Another thing she does is look at animal bones from Neolithic sites to see what the people at those sites were eating. Looking at the bones that are represented at a site can help the archaeologist determine whether the site is a butchery site or a habitation site. Marshall looked at the bones that were discovered at Ngamuriak, Kenya, which were almost all from the domesticated cattle, sheep, and goats. Marshall found that the cattle long bones were typically broken. Her theory, supported by observation of fracture patterns, is that these bones were broken in order to get the bone grease inside.

== Influence on others ==
Marshall has been very influential with archaeologists who study pastoralism in Africa. Her article from 2002 with Elisabeth Hildebrand, "Cattle Before Crops: The Beginnings of Food Production in Africa," has been cited 279 times (as of December 2016). Albano Beja-Pereira et al. also use her paper in their article "The Origin of European Cattle: Evidence From Modern and Ancient DNA" from 2006. They acknowledge that cattle may have been domesticated from Africa first, and they use Marshall's research to help figure out where the cattle seen in the European archaeological record came from.

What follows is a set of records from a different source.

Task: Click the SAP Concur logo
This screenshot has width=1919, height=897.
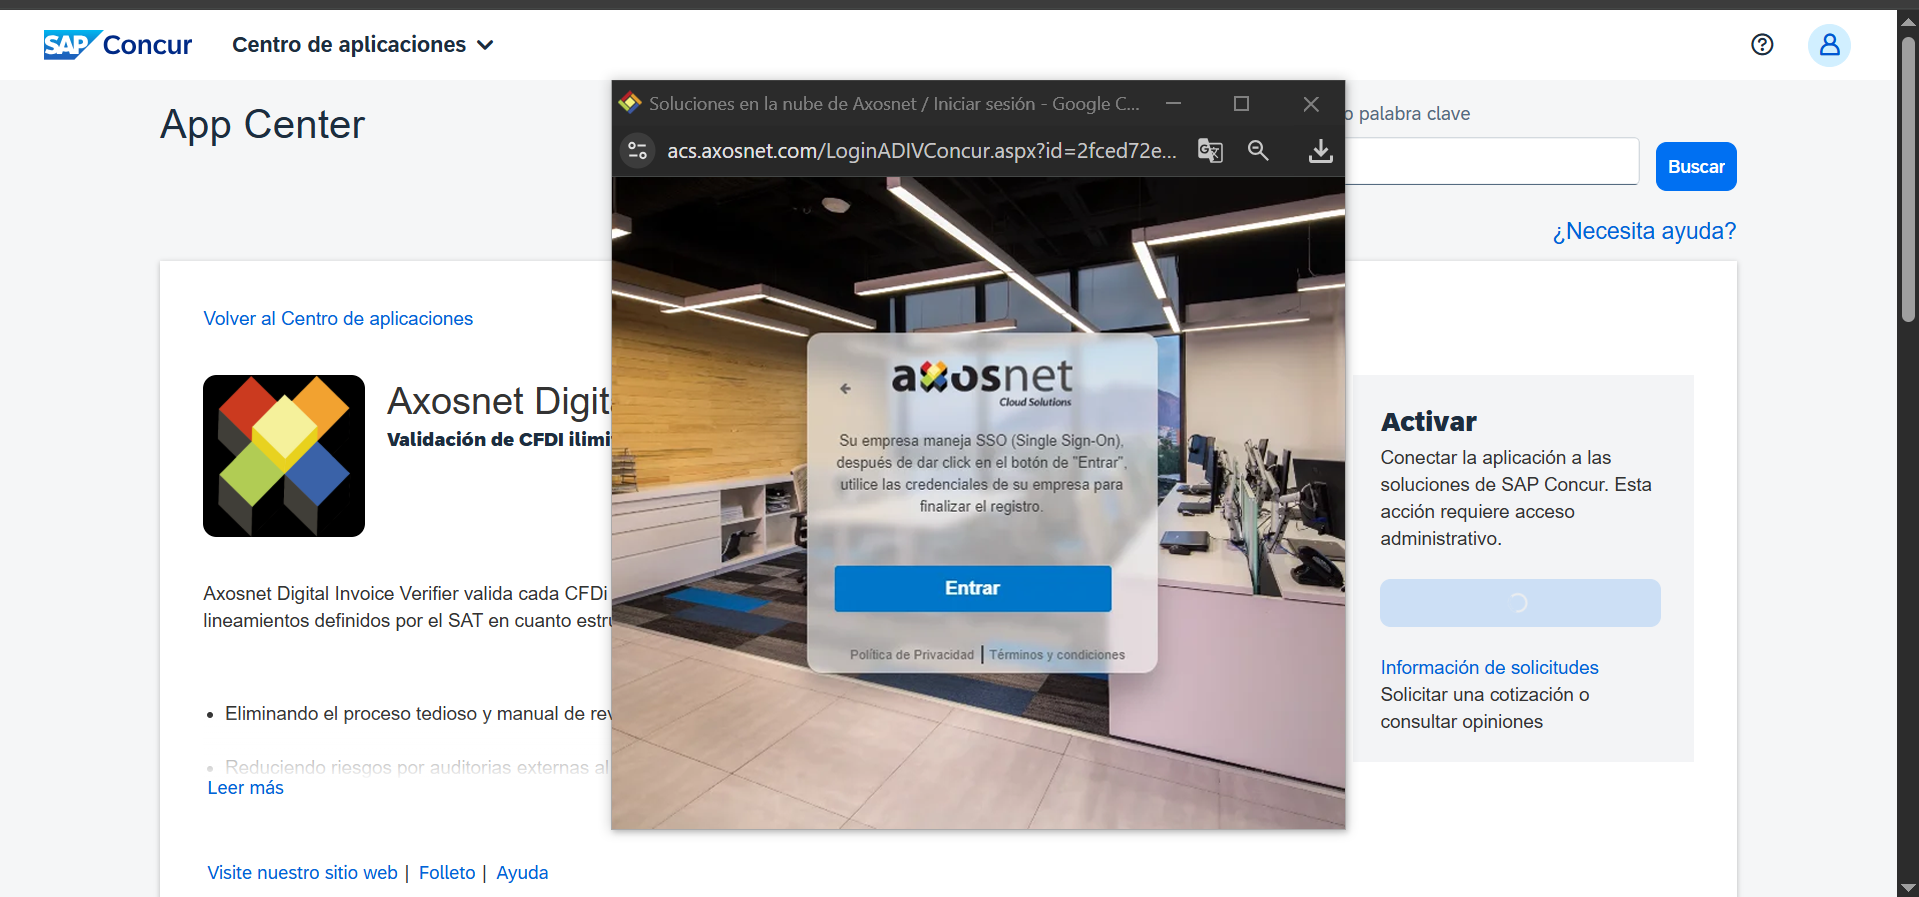Action: tap(117, 45)
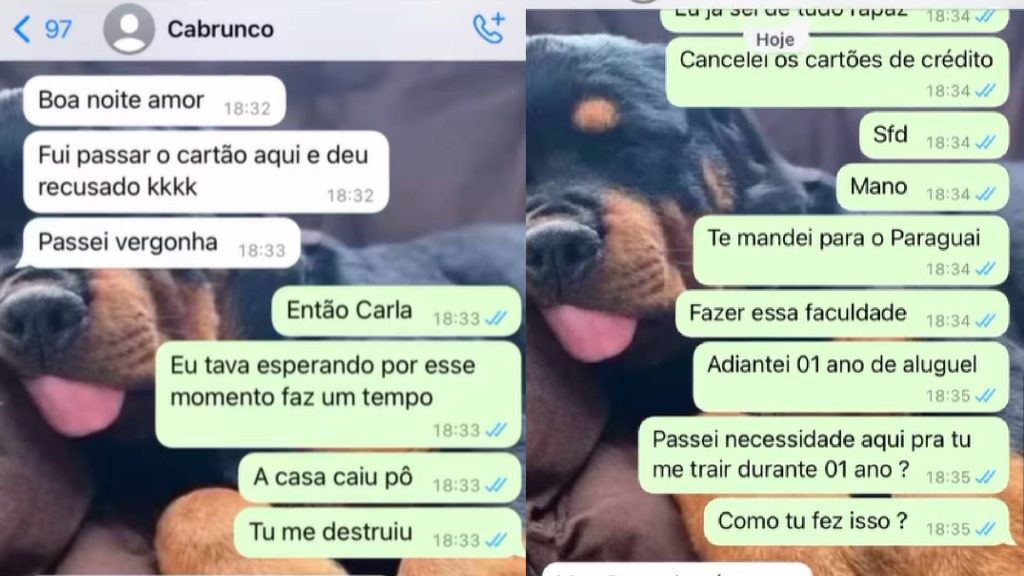The height and width of the screenshot is (576, 1024).
Task: Select the 'Fui passar o cartão' message bubble
Action: pos(206,172)
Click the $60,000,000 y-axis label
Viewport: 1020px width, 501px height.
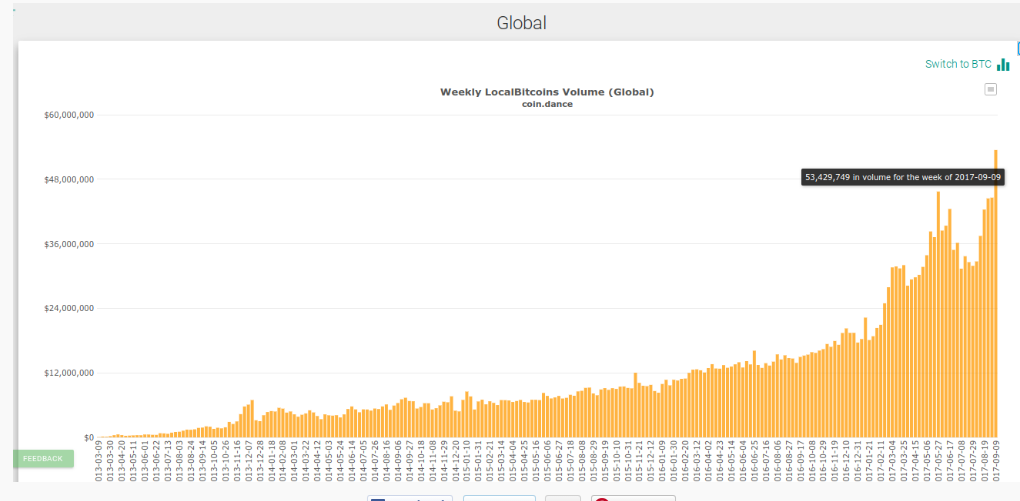click(69, 115)
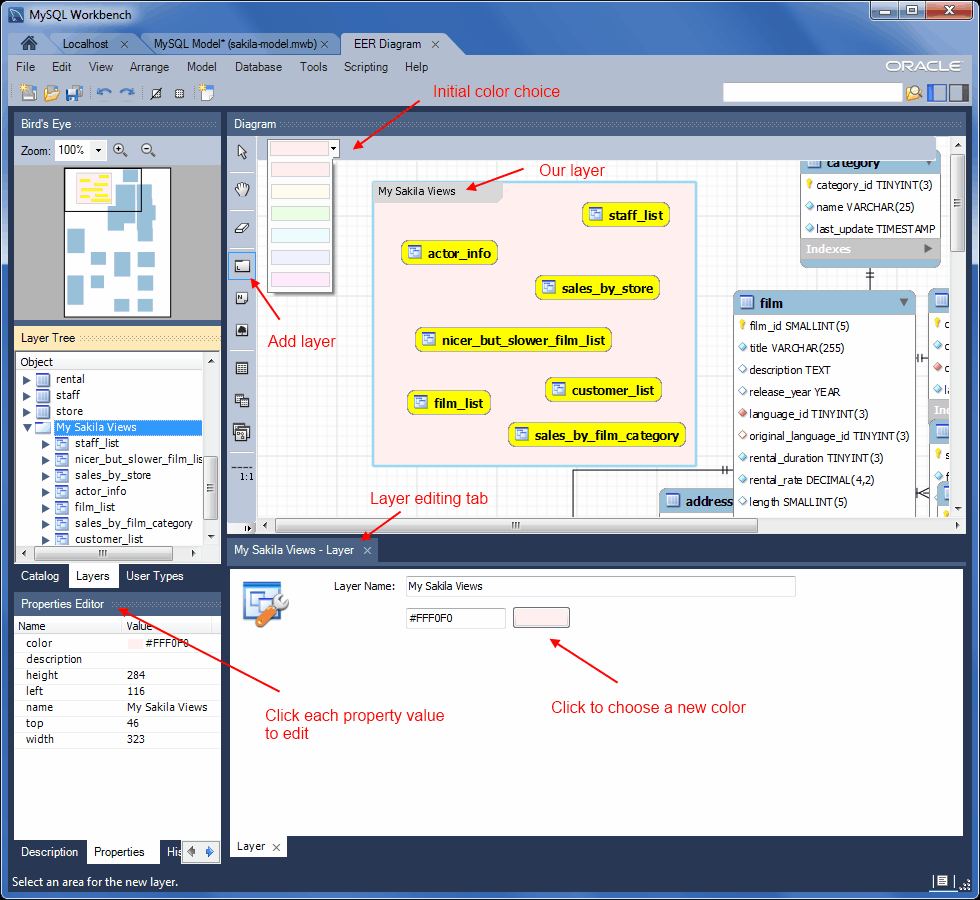980x900 pixels.
Task: Collapse the My Sakila Views tree node
Action: (x=27, y=428)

Her 1990 article "The Origin of Specialized Pastoral Production in East Africa" has been cited more than 100 times (as of December 2016). This paper has been used by the same archaeologists that would have looked at the one mentioned above. This paper has been cited by Diane Gifford-Gonzalez in her paper "Animal Disease Challenges to the Emergence of Pastoralism in Sub-Saharan Africa". Gifford-Gonzalez uses Marshall's work about where specialized pastoralism began to help her make her argument about how being so close to animals may have affected their health. The specialization of pastoralism would have opened up the people to new diseases that they otherwise would not have been exposed to before.